This piece is cross-posted at Mandel on Innovation and Growth

Why The Middle East Needs Economic Opportunity

Uprisings across the Middle East have exposed the futility of America’s Faustian bargain with “moderate” Arab despots. Whatever happens in Egypt, it’s time for the United States to switch course and throw its weight unequivocally behind popular aspirations throughout the region for political freedom and economic opportunity.

No doubt this will be risky: If friendly autocrats go down, who knows what will take their place? Already there’s chortling in Tehran, because the fall of pro-western rulers could tilt the regional balance of power toward Iran and its satraps, weakening U.S. influence and further isolating Israel. For American strategists, however, such risks must be measured against the enormous costs of perpetuating a rotten status quo in the Middle East.

U.S.-backed regimes are far from the region’s worst, but they have contributed to the dismal conditions – stunted political and economic development, systematic abuse of human rights, endemic nepotism and corruption – that breed popular discontent and, at the extreme, the violent ideology of radical Islam. Washington’s support for authoritarian rulers has yielded neither lasting stability nor moderation, though it has compromised our own liberal values and engendered anti-American sentiment on the street.

Now, amid rising popular demands for change, America should aim not at stability, but at transformation in the Middle East. We should side with the young, civic activists and political reformers who want to throw off strongman rule; knock corrupt elites from their privileged perch; bypass central bureaucracies that stifle enterprise and dole out economic favors as a means of social control; empower civil society and women; and, in general, open Arab and Muslim societies to the modern, interconnected world.

Given our embrace of realpolitik in the Middle East, America doesn’t have a lot of credibility in the eyes of people now protesting in the streets of Cairo and other Arab capitals. But while our influence on political developments may be limited, there’s nothing to prevent the United States from addressing the economic frustrations that feed today’s revolts.

As PPI has documented in a series of policy reports (see here and here), the Middle East is the great outlier in today’s system of economic globalization. If you take out oil, the region’s share of world trade has remained strikingly small (about two percent of farm and manufacturing products), even as its population has nearly doubled over the past three decades. Exports are up in some countries, including Egypt and Pakistan, but the region as a whole attracts very little foreign investment. Poverty rates remain high – in Egypt, just under half the population is poor – and, according to the International Labor Organization, the Middle East has world’s highest unemployment rate: 10.3 percent compared to a global average of 6.2 percent.

This picture of economic stagnation is particularly grim for the young. Fully a quarter of them can’t find work. Little wonder that, as young men pour out of schools and universities into barren job markets each year, some are susceptible to Islamist extremists who offer them not only pay and adventure, but also a compellingly simple account of who is to blame for their misery – corrupt rulers in cahoots with the infidel West.

One practical way the United States can counter the radical narrative is to champion economic freedom and prosperity in the Middle East.

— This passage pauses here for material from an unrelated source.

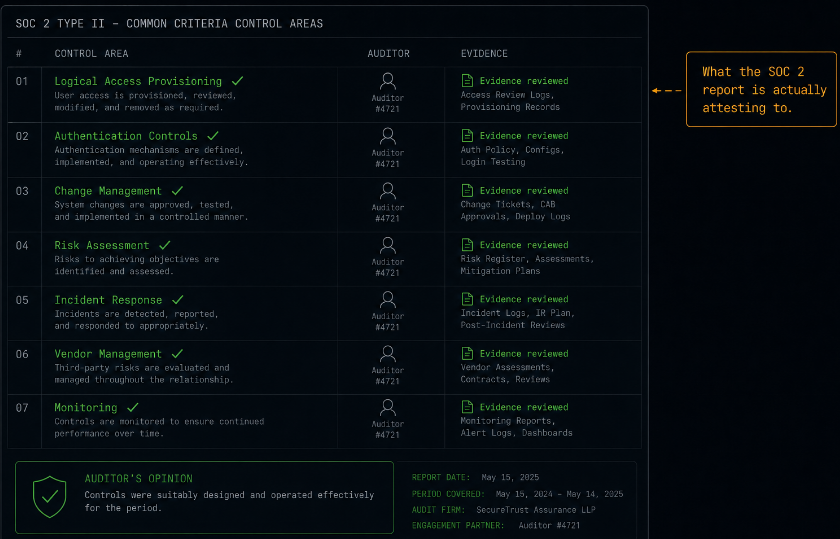Click the checkmark beside Authentication Controls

The principle instrument here is trade and investment, rather than development aid. What these countries need is economic reforms that facilitate their integration into global markets, not wealth transfers from rich countries that end up lining the pockets of corrupt elites. To spur reform and growth, President Obama should ask Congress to pass a massive tariff-reduction bill based on the successful precedent of the Africa and Caribbean free trade agreement. A Greater Middle East Trade Initiative would provide the levers for lowering barriers to trade and investment in the region, promoting financial transparency, encouraging all countries to join the World Trade Organization, and removing obstacles to individual enterprise.

The nexus between trade and investment and economic reform is critical. As Peruvian economist Hernando De Soto has shown, massive state bureaucracies and bad laws smother entrepreneurship and drive a lot of economic activity underground. In Egypt, more people work in the underground economy than in either the private or public sectors. His studies also show that a low-income entrepreneur has to negotiate with scores of government agencies to start a business, and it years to get clear title to land.

Of course, Washington should press harder for political reforms and fair elections in the Middle East as well. But many in the region simply don’t trust Washington to embrace democracy if it produces outcomes we don’t like. By focusing on poverty, unemployment and jobs, the United States can work around such suspicions. Making life better for ordinary people is the best way to advance U.S. interests in the Middle East.

Import Recapture Strategy

From the NYT, on rising Chinese export prices:

Markups of 20 to 50 percent on products like leather shoes and polo shirts have sent Western buyers scrambling for alternate suppliers…..Already, the slowdown in American orders has forced some container shipping lines to cancel up to a quarter of their trips to the United States this spring from Hong Kong and other Chinese ports.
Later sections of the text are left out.